Abstract
Refugees often live in contexts defined by severely constrained rights and limited access to legal protections and public services, leaving their communities to bear significant responsibility for self-governance. As part of a project on the politics of organizing and governance in Syrian refugee communities, I examine how humanitarian aid influxes create both positive and perverse incentives for Syrian-run NGOs and camps to create governance institutions. Based on participant observation and interviews, I conducted an ethnography with a Syrian-run NGO and a camp in the Bekaa valley, to trace the intertwined development of the Syrian NGO sector and Syrian camps, which I present as the two foremost repertoires of Syrian institution-building in Lebanon.

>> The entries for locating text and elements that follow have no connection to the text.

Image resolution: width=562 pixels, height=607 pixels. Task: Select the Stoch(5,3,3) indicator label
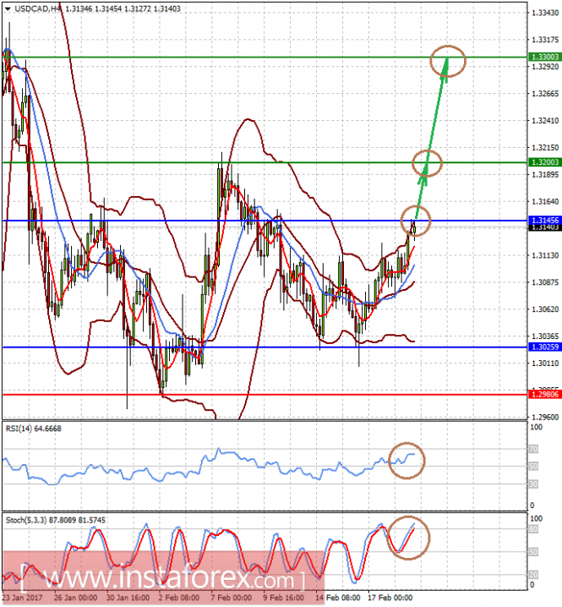(x=55, y=520)
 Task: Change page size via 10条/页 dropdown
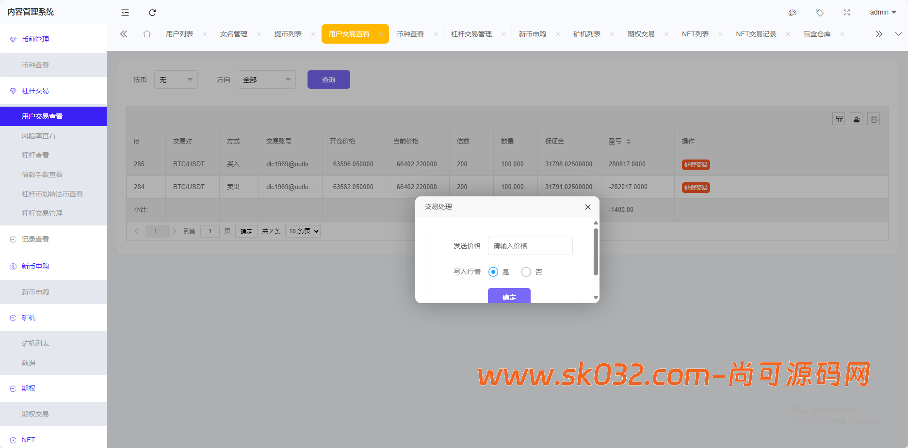tap(303, 231)
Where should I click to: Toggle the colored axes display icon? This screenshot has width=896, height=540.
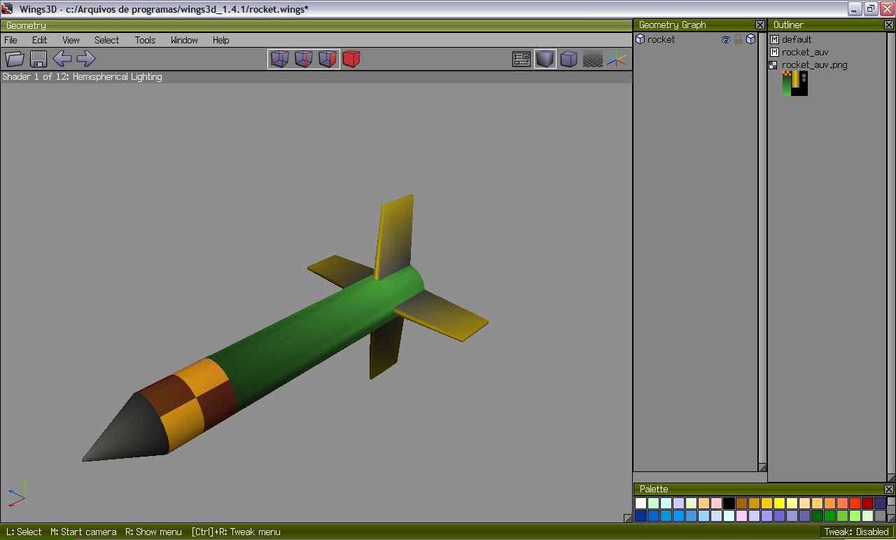(x=617, y=60)
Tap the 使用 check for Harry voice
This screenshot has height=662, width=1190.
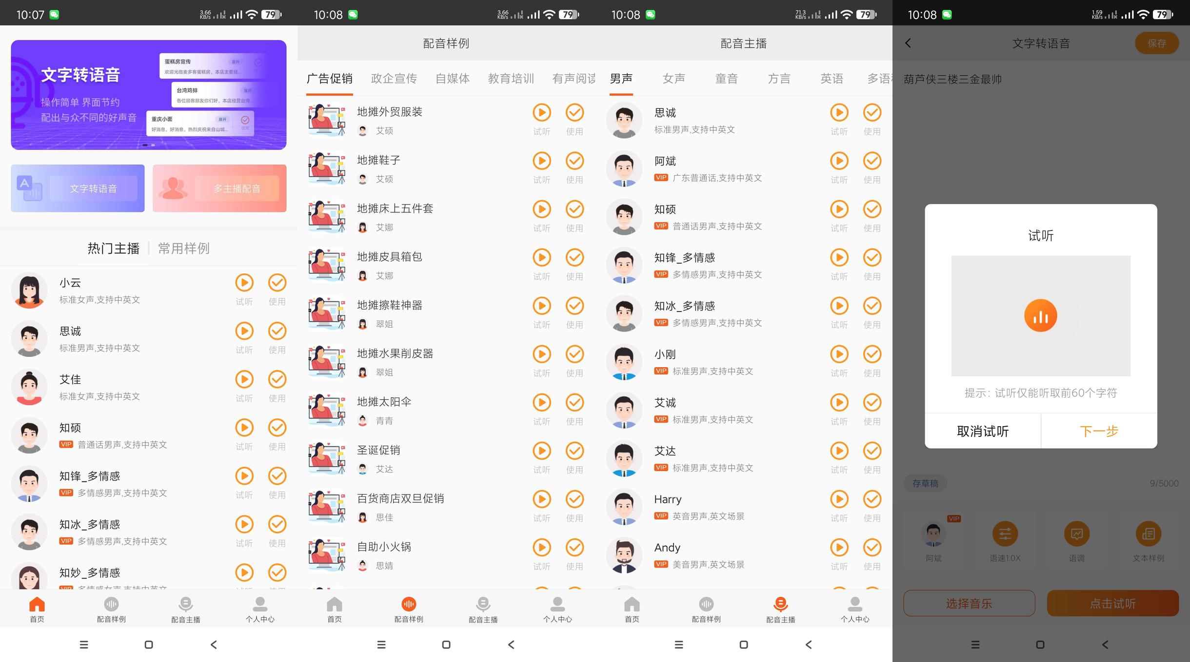872,499
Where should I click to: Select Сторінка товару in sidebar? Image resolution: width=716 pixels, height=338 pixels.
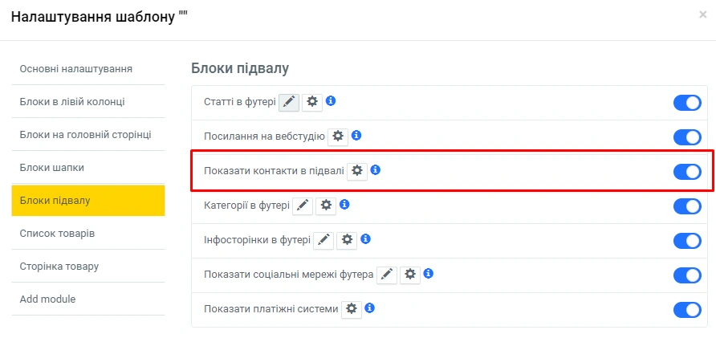point(59,267)
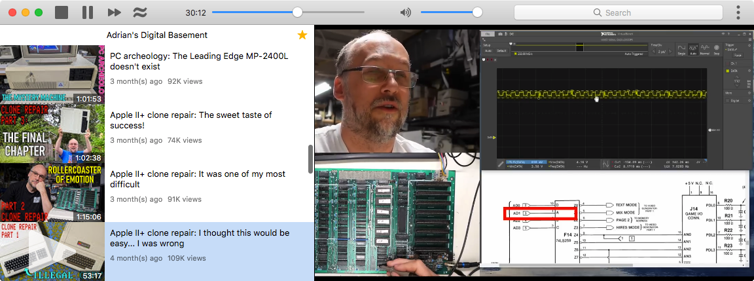This screenshot has width=754, height=281.
Task: Click the Search input field
Action: (619, 12)
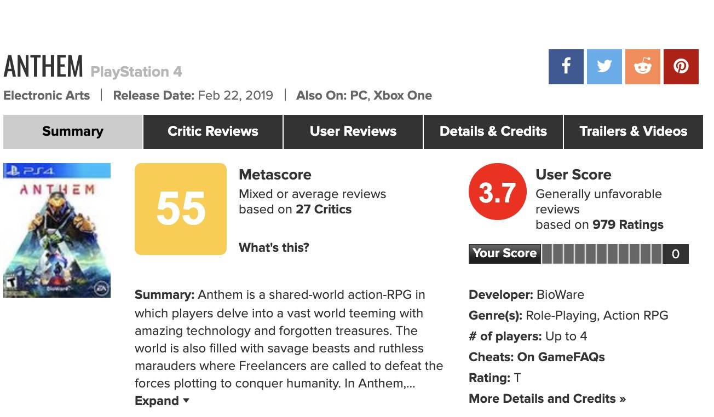Image resolution: width=714 pixels, height=417 pixels.
Task: Share on Facebook icon
Action: tap(566, 67)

To draw inferences about how humanitarian aid affects local governance, I turn to a pivotal event in the camp's development: an electrical fire that destroyed half the community's homes, and precipitated a major influx of humanitarian resources and subsequent institutionalization of governance structures. Before the fire, only one NGO worked in the camp, the small Syrian-run NGO with which I conducted my ethnography. In response to the fire, a number of large international NGOs began supporting the camp and the NGO -- increasing the amount of resources in the camp, the influence of leaders, and the visibility of the camp and NGO to the local community. I treat the fire as a single-case natural experiment, which allows us to study the effect of the influx of humanitarian resources into the camp and NGO.